---------- Input rows ----------

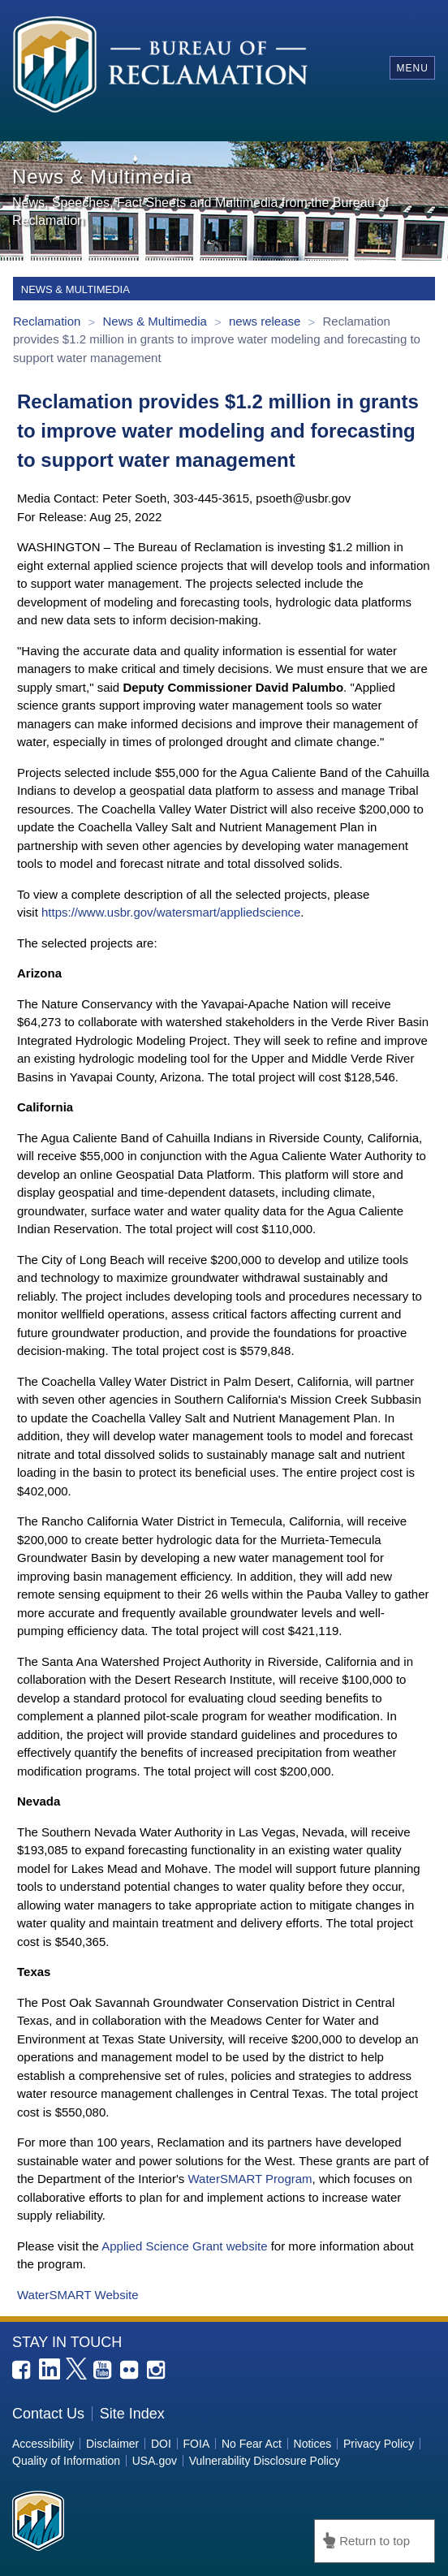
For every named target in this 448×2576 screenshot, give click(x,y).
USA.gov (154, 2460)
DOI (161, 2443)
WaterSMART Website (78, 2295)
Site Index (132, 2414)
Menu (412, 68)
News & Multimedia (156, 321)
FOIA (196, 2443)
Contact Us (48, 2414)
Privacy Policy (378, 2443)
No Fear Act (252, 2443)
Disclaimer (112, 2443)
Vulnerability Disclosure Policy (264, 2460)
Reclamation (48, 321)
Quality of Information (66, 2460)
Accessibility (43, 2443)
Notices (313, 2443)
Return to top (374, 2541)
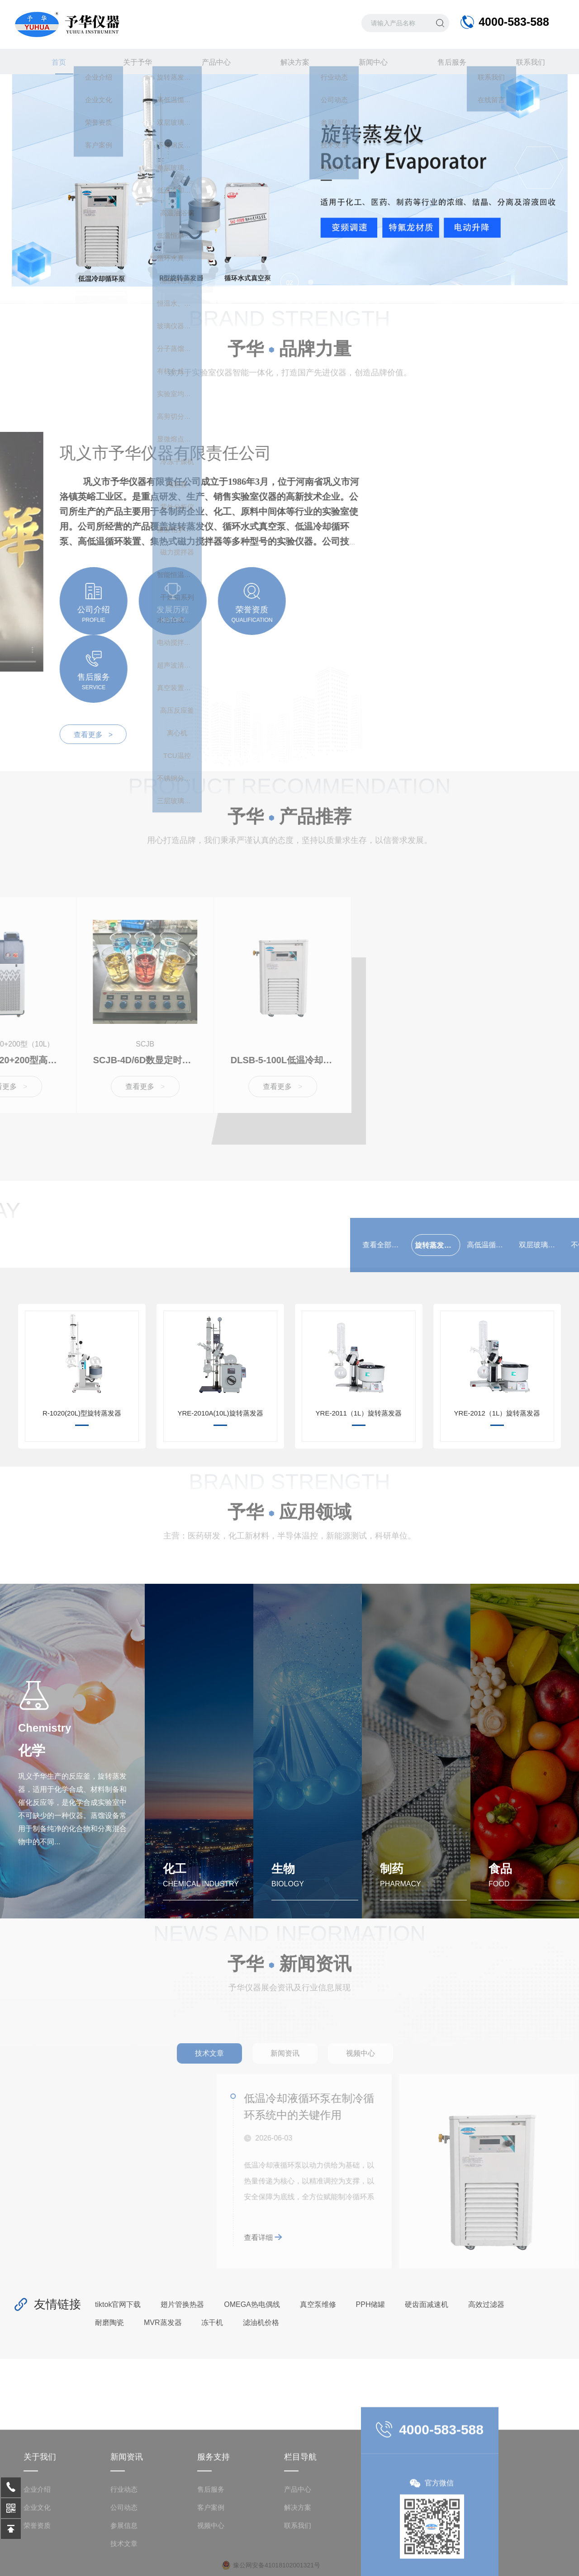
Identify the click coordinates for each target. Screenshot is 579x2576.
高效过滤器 (486, 2302)
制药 (391, 1866)
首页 (54, 65)
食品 (500, 1866)
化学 (31, 1748)
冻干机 (212, 2320)
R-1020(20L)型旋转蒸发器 (82, 1411)
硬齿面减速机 (426, 2302)
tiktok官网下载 (118, 2302)
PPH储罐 (370, 2302)
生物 (283, 1866)
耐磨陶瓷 (109, 2320)
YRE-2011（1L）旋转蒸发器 (359, 1411)
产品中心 (211, 61)
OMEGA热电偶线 (252, 2302)
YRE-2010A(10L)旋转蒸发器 (220, 1411)
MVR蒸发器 (163, 2320)
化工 (174, 1866)
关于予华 (132, 61)
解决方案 (289, 61)
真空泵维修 (318, 2302)
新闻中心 (368, 61)
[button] (268, 282)
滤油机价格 (261, 2320)
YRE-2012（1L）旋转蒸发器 (497, 1411)
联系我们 (525, 61)
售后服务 (446, 61)
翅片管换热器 (182, 2302)
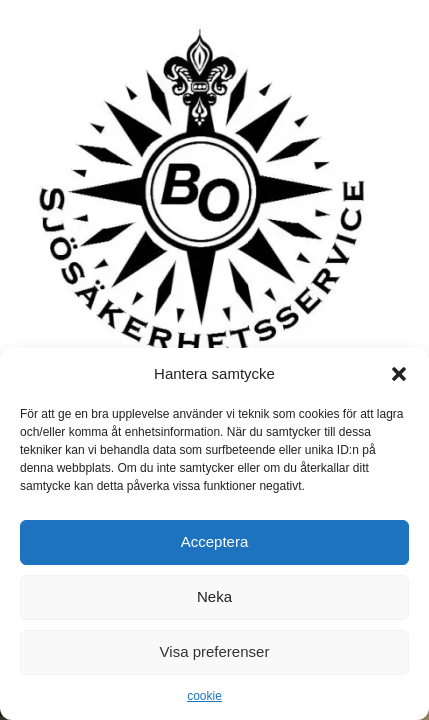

----------

Please render the rows from the start through the line containing "化工 (174, 1866)" as a numbered list, including that line and omitting blank lines. Leave the pictures out.

• **The response**
1. For every named target in this 448×2576 screenshot, give click(x,y).
2. USA.gov (154, 2460)
3. DOI (161, 2443)
4. WaterSMART Website (78, 2295)
5. Site Index (132, 2414)
6. Menu (412, 68)
7. News & Multimedia (156, 321)
8. FOIA (196, 2443)
9. Contact Us (48, 2414)
10. Privacy Policy (378, 2443)
11. No Fear Act (252, 2443)
12. Disclaimer (112, 2443)
13. Vulnerability Disclosure Policy (264, 2460)
14. Reclamation (48, 321)
15. Quality of Information (66, 2460)
16. Accessibility (43, 2443)
17. Notices (313, 2443)
18. Return to top (374, 2541)
19. Identify the click coordinates for each target. Screenshot is 579x2576.
20. 高效过滤器 (486, 2302)
21. 制药 (391, 1866)
22. 首页 (54, 65)
23. 食品 (500, 1866)
24. 化学 (31, 1748)
25. 冻干机 (212, 2320)
26. R-1020(20L)型旋转蒸发器 (82, 1411)
27. 硬齿面减速机 (426, 2302)
28. tiktok官网下载 (118, 2302)
29. PPH储罐 (370, 2302)
30. 生物 (283, 1866)
31. 耐磨陶瓷 (109, 2320)
32. YRE-2011（1L）旋转蒸发器 (359, 1411)
33. 产品中心 (211, 61)
34. OMEGA热电偶线 (252, 2302)
35. YRE-2010A(10L)旋转蒸发器 (220, 1411)
36. MVR蒸发器 (163, 2320)
37. 化工 (174, 1866)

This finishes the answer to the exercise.